Where the records appear below, transcribe them exactly, leaving none out.

• [Excerpted records]:
________
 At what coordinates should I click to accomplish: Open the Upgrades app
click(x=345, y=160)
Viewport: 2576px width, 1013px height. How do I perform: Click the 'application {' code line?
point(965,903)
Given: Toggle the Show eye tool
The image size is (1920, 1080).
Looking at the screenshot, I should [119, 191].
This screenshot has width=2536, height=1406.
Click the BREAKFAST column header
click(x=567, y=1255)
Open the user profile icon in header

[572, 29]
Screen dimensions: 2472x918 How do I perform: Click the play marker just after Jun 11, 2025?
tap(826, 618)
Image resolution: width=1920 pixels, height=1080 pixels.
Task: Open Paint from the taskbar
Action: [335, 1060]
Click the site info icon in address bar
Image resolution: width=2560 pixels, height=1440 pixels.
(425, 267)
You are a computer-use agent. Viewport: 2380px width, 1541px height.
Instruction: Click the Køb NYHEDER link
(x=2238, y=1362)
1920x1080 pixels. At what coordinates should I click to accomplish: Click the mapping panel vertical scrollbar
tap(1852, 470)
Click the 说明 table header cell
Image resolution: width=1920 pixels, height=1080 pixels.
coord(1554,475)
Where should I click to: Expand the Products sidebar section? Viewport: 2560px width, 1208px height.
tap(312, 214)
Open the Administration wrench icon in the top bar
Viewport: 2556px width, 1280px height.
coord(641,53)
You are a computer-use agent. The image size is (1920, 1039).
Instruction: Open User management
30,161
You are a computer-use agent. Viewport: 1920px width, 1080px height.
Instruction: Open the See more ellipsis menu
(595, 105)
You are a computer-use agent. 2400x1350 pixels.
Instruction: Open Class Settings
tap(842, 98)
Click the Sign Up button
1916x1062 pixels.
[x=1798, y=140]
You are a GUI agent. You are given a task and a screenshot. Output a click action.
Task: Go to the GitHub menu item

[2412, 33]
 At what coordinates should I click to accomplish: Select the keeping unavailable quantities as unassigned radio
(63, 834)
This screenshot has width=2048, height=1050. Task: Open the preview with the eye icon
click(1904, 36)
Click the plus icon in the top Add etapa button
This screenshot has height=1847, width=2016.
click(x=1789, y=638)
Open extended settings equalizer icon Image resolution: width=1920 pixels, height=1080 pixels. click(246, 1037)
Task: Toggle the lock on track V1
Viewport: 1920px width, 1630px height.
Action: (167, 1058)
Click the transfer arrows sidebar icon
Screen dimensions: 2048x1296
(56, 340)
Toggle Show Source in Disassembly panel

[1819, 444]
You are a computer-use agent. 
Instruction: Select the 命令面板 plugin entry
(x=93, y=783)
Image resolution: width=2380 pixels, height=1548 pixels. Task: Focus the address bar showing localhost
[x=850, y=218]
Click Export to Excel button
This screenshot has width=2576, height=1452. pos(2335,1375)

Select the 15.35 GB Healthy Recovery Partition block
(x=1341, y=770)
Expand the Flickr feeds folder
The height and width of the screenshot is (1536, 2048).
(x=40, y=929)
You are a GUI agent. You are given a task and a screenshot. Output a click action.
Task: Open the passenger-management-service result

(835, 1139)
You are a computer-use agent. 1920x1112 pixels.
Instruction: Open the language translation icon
________
• [Exercise solution]:
 At what coordinates should I click to accomplish: Open the Upgrades app
click(x=345, y=160)
Viewport: 2576px width, 1013px height. How do I perform: Click the 'application {' code line?
point(965,903)
Given: Toggle the Show eye tool
The image size is (1920, 1080).
Looking at the screenshot, I should [119, 191].
This screenshot has width=2536, height=1406.
Click the BREAKFAST column header
click(x=567, y=1255)
Open the user profile icon in header

[572, 29]
Screen dimensions: 2472x918 How do I perform: Click the play marker just after Jun 11, 2025?
tap(826, 618)
Image resolution: width=1920 pixels, height=1080 pixels.
Task: Open Paint from the taskbar
Action: [335, 1060]
Click the site info icon in address bar
Image resolution: width=2560 pixels, height=1440 pixels.
(425, 267)
You are a computer-use agent. Viewport: 2380px width, 1541px height.
Instruction: Click the Køb NYHEDER link
(x=2238, y=1362)
1920x1080 pixels. At what coordinates should I click to accomplish: Click the mapping panel vertical scrollbar
tap(1852, 470)
Click the 说明 table header cell
Image resolution: width=1920 pixels, height=1080 pixels.
coord(1554,475)
Where should I click to: Expand the Products sidebar section? Viewport: 2560px width, 1208px height.
tap(312, 214)
Open the Administration wrench icon in the top bar
Viewport: 2556px width, 1280px height.
coord(641,53)
You are a computer-use agent. The image size is (1920, 1039).
Instruction: Open User management
30,161
You are a computer-use agent. Viewport: 1920px width, 1080px height.
Instruction: Open the See more ellipsis menu
(595, 105)
You are a computer-use agent. 2400x1350 pixels.
Instruction: Open Class Settings
tap(842, 98)
Click the Sign Up button
1916x1062 pixels.
[x=1798, y=140]
You are a GUI agent. You are given a task and a screenshot. Output a click action.
Task: Go to the GitHub menu item

[2412, 33]
 At what coordinates should I click to accomplish: Select the keeping unavailable quantities as unassigned radio
(63, 834)
This screenshot has width=2048, height=1050. Task: Open the preview with the eye icon
click(1904, 36)
Click the plus icon in the top Add etapa button
This screenshot has height=1847, width=2016.
click(x=1789, y=638)
Open extended settings equalizer icon Image resolution: width=1920 pixels, height=1080 pixels. click(246, 1037)
Task: Toggle the lock on track V1
Viewport: 1920px width, 1630px height.
Action: (167, 1058)
Click the transfer arrows sidebar icon
Screen dimensions: 2048x1296
(56, 340)
Toggle Show Source in Disassembly panel

[1819, 444]
You are a computer-use agent. 
Instruction: Select the 命令面板 plugin entry
(x=93, y=783)
Image resolution: width=2380 pixels, height=1548 pixels. Task: Focus the address bar showing localhost
[x=850, y=218]
Click Export to Excel button
This screenshot has width=2576, height=1452. pos(2335,1375)

Select the 15.35 GB Healthy Recovery Partition block
(x=1341, y=770)
Expand the Flickr feeds folder
The height and width of the screenshot is (1536, 2048).
(x=40, y=929)
You are a GUI agent. You are given a task and a screenshot. Output a click action.
Task: Open the passenger-management-service result

(835, 1139)
You are a computer-use agent. 1920x1112 pixels.
Instruction: Open the language translation icon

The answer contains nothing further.